Target coordinate entries

------------

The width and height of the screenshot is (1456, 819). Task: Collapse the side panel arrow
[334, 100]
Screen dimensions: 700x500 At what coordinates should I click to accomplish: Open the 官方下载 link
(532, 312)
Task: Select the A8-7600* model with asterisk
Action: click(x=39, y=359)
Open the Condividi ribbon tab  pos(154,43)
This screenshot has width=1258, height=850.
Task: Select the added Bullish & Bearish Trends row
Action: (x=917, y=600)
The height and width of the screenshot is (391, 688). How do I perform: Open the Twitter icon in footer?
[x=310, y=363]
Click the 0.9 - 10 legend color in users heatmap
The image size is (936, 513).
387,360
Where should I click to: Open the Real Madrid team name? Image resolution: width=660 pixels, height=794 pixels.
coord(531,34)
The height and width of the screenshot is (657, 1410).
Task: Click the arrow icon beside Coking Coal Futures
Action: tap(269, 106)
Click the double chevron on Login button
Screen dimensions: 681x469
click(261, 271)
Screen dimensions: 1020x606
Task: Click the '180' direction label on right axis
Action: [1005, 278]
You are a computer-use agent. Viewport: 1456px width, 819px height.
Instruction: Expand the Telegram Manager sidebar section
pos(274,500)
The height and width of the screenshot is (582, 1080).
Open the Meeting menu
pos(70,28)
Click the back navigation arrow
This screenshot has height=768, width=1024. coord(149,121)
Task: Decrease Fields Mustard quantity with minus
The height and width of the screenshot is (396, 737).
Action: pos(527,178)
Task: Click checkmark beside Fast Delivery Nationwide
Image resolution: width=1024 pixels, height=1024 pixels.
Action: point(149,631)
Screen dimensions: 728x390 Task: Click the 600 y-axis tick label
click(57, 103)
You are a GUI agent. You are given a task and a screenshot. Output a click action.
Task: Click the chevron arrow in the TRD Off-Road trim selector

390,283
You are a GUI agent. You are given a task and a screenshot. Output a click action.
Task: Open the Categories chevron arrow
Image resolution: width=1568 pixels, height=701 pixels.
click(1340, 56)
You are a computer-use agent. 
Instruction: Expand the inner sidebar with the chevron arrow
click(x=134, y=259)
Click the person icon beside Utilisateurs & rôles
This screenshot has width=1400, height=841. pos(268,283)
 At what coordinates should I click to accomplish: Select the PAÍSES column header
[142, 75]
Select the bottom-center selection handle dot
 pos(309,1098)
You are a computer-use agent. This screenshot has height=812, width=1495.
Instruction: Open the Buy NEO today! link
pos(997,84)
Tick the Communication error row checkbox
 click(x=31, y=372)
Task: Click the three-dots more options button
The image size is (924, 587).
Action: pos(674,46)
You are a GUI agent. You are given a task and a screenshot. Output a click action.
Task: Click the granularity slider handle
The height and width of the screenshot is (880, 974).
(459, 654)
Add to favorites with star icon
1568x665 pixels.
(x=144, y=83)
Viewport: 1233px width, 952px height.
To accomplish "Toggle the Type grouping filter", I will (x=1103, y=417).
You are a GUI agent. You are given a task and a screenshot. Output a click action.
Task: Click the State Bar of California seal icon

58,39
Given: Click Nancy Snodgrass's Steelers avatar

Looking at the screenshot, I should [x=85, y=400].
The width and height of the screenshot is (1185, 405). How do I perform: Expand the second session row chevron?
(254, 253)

------------

• **What needs to be done**
Set out every line of the listing above as a numbered list, omitting any blank lines.

• **Problem solution**
1. The width and height of the screenshot is (1456, 819). Task: Collapse the side panel arrow
2. [334, 100]
3. Screen dimensions: 700x500 At what coordinates should I click to accomplish: Open the 官方下载 link
4. (532, 312)
5. Task: Select the A8-7600* model with asterisk
6. Action: click(x=39, y=359)
7. Open the Condividi ribbon tab  pos(154,43)
8. This screenshot has width=1258, height=850.
9. Task: Select the added Bullish & Bearish Trends row
10. Action: (x=917, y=600)
11. The height and width of the screenshot is (391, 688). How do I perform: Open the Twitter icon in footer?
12. [x=310, y=363]
13. Click the 0.9 - 10 legend color in users heatmap
14. The image size is (936, 513).
15. 387,360
16. Where should I click to: Open the Real Madrid team name? Image resolution: width=660 pixels, height=794 pixels.
17. coord(531,34)
18. The height and width of the screenshot is (657, 1410).
19. Task: Click the arrow icon beside Coking Coal Futures
20. Action: tap(269, 106)
21. Click the double chevron on Login button
22. Screen dimensions: 681x469
23. click(261, 271)
24. Screen dimensions: 1020x606
25. Task: Click the '180' direction label on right axis
26. Action: [1005, 278]
27. You are a computer-use agent. Viewport: 1456px width, 819px height.
28. Instruction: Expand the Telegram Manager sidebar section
29. pos(274,500)
30. The height and width of the screenshot is (582, 1080).
31. Open the Meeting menu
32. pos(70,28)
33. Click the back navigation arrow
34. This screenshot has height=768, width=1024. coord(149,121)
35. Task: Decrease Fields Mustard quantity with minus
36. The height and width of the screenshot is (396, 737).
37. Action: pos(527,178)
38. Task: Click checkmark beside Fast Delivery Nationwide
39. Image resolution: width=1024 pixels, height=1024 pixels.
40. Action: point(149,631)
41. Screen dimensions: 728x390 Task: Click the 600 y-axis tick label
42. click(57, 103)
43. You are a GUI agent. You are given a task and a screenshot. Output a click action.
44. Task: Click the chevron arrow in the TRD Off-Road trim selector
45. 390,283
46. You are a GUI agent. You are given a task and a screenshot. Output a click action.
47. Task: Open the Categories chevron arrow
48. Image resolution: width=1568 pixels, height=701 pixels.
49. click(1340, 56)
50. You are a computer-use agent. 
51. Instruction: Expand the inner sidebar with the chevron arrow
52. click(x=134, y=259)
53. Click the person icon beside Utilisateurs & rôles
54. This screenshot has width=1400, height=841. pos(268,283)
55.  At what coordinates should I click to accomplish: Select the PAÍSES column header
56. [142, 75]
57. Select the bottom-center selection handle dot
58.  pos(309,1098)
59. You are a computer-use agent. This screenshot has height=812, width=1495.
60. Instruction: Open the Buy NEO today! link
61. pos(997,84)
62. Tick the Communication error row checkbox
63.  click(x=31, y=372)
64. Task: Click the three-dots more options button
65. The image size is (924, 587).
66. Action: pos(674,46)
67. You are a GUI agent. You are given a task and a screenshot. Output a click action.
68. Task: Click the granularity slider handle
69. The height and width of the screenshot is (880, 974).
70. (459, 654)
71. Add to favorites with star icon
72. 1568x665 pixels.
73. (x=144, y=83)
74. Viewport: 1233px width, 952px height.
75. To accomplish "Toggle the Type grouping filter", I will (x=1103, y=417).
76. You are a GUI agent. You are given a task and a screenshot. Output a click action.
77. Task: Click the State Bar of California seal icon
78. 58,39
79. Given: Click Nancy Snodgrass's Steelers avatar
80. Looking at the screenshot, I should [x=85, y=400].
81. The width and height of the screenshot is (1185, 405). How do I perform: Expand the second session row chevron?
82. (254, 253)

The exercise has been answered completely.